Anyone who has tried skiing knows exactly how much it depends on the knees. Constant pressure is placed on the ligaments of the knee joint as the leg muscles react to dynamic forces in every direction. So, it will come as no surprise that knee injuries – especially to those ligaments – are among the most common in skiing.
In January 2019, Olympic silver medallist and former slalom Junior World Champion, Stephanie Brunner, hurt her knee during a training session. The knee was examined with MRI, which revealed damage to her meniscus (the shock-absorbing cartilage in the centre of the knee) as well as a torn anterior cruciate ligament – the most frequently occurring injury by far among World Cup skiers. Read more about Brunner’s injury here.
MRI is the best radiological method for evaluating the entire joint, especially in cases of injuries of multiple anatomical structures of the knee. The MR images below show a case of complex injury of three important knee structures.

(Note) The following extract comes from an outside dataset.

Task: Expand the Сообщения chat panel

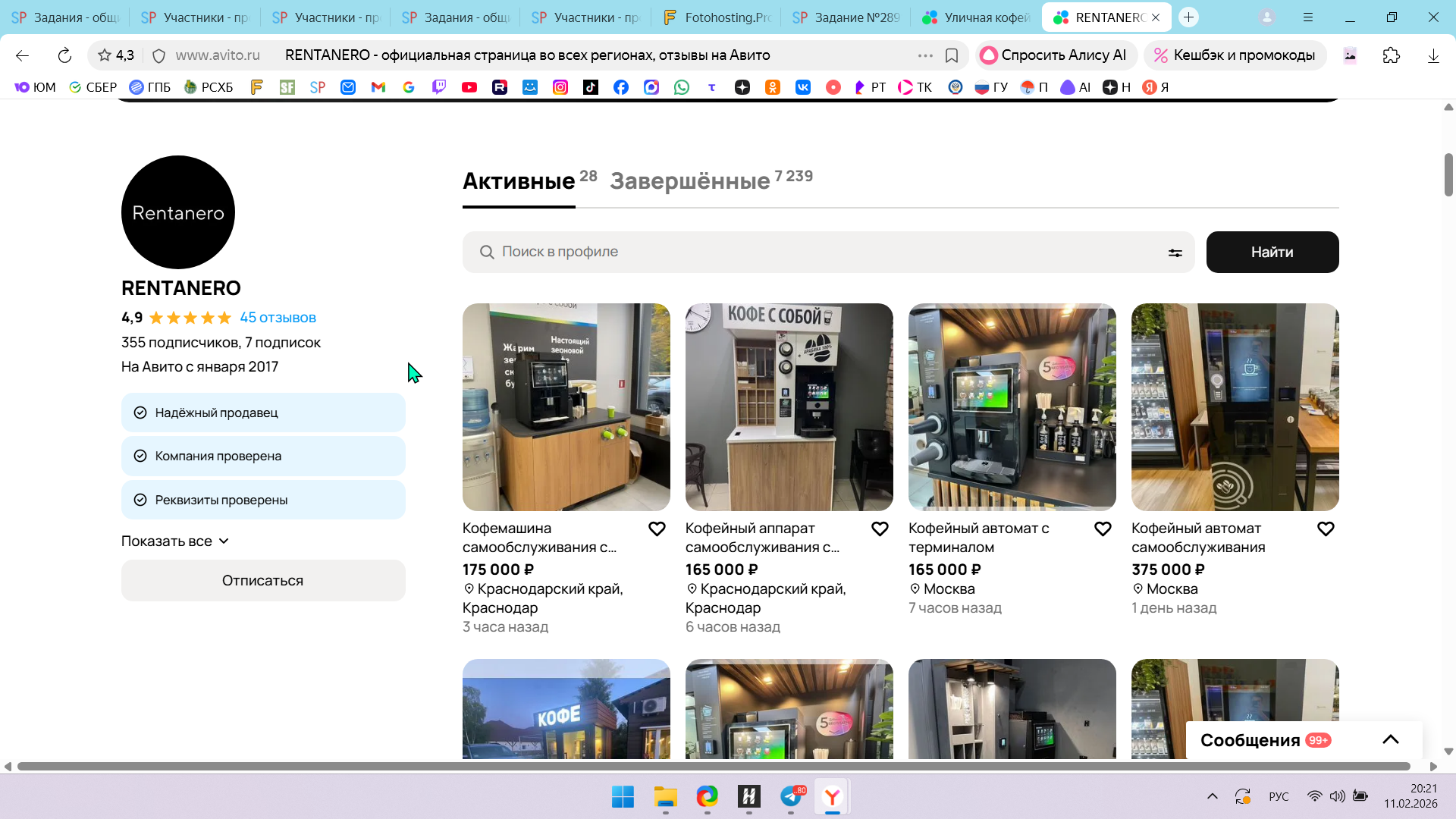Action: pyautogui.click(x=1390, y=740)
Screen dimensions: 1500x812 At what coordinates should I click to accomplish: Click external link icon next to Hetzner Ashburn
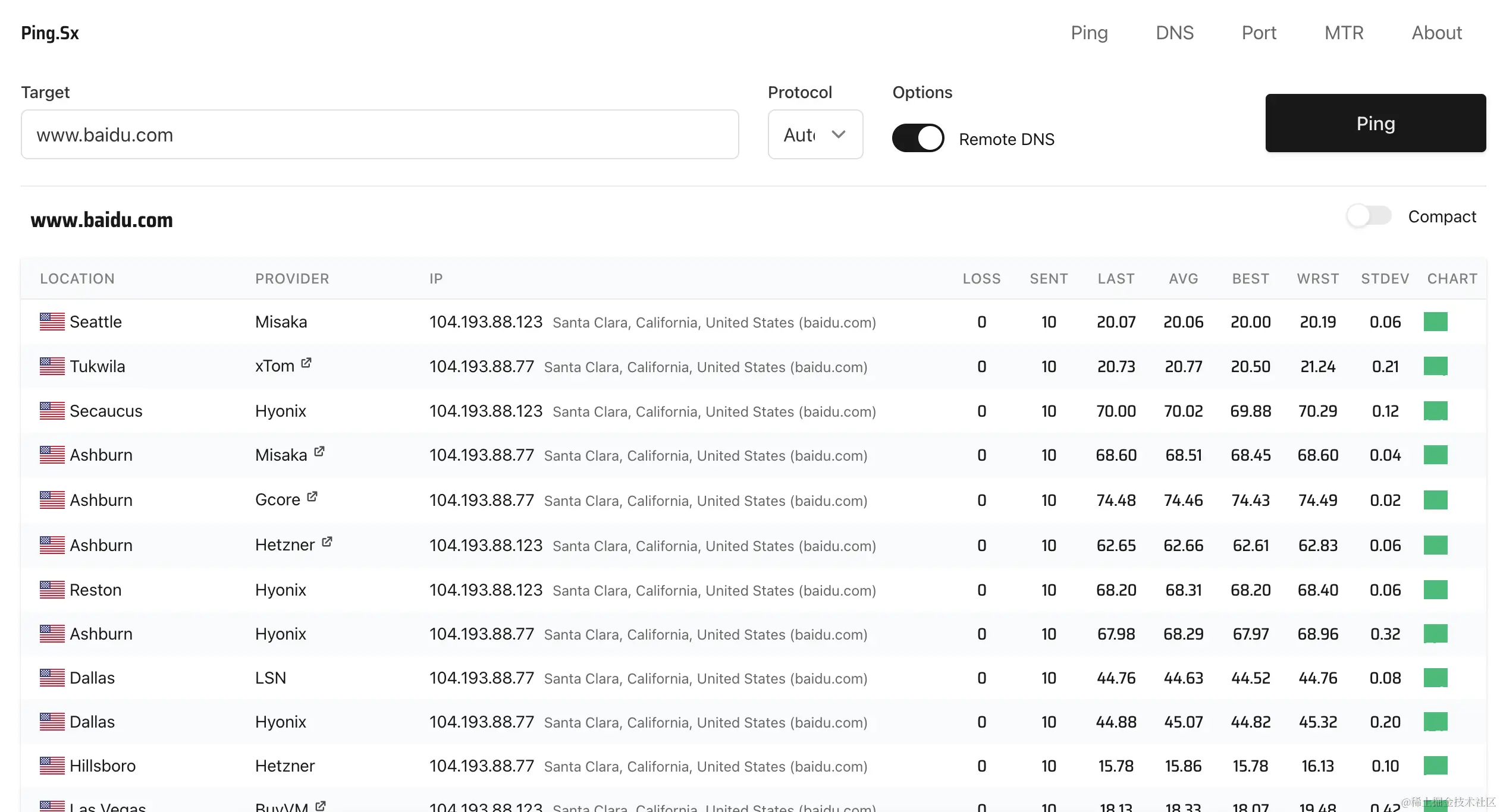327,542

The sagittal view shows complete disruption of the anterior cruciate ligament (arrow)
The coronal view shows a lateral meniscus tear (yellow arrow) and complete disruption of the medial collateral ligament fibres (red arrow)

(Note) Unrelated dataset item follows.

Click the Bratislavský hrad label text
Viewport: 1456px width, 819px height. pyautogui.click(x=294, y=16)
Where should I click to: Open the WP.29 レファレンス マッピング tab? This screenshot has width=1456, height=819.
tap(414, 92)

Note: images are examples – not those of the athlete named above.
One of the most basic principles of radiology is to avoid ‘satisfaction of search’. This means that when the radiologist is analysing an image and finds the likely cause of the problem, they are never satisfied that the search is over! As in Stephanie Brunner’s case, it is often possible that there is more than one area of damage, so radiologists are always sure to conduct the most thorough investigation possible, in order to help the athlete to plan recovery and return to action as quickly as possible.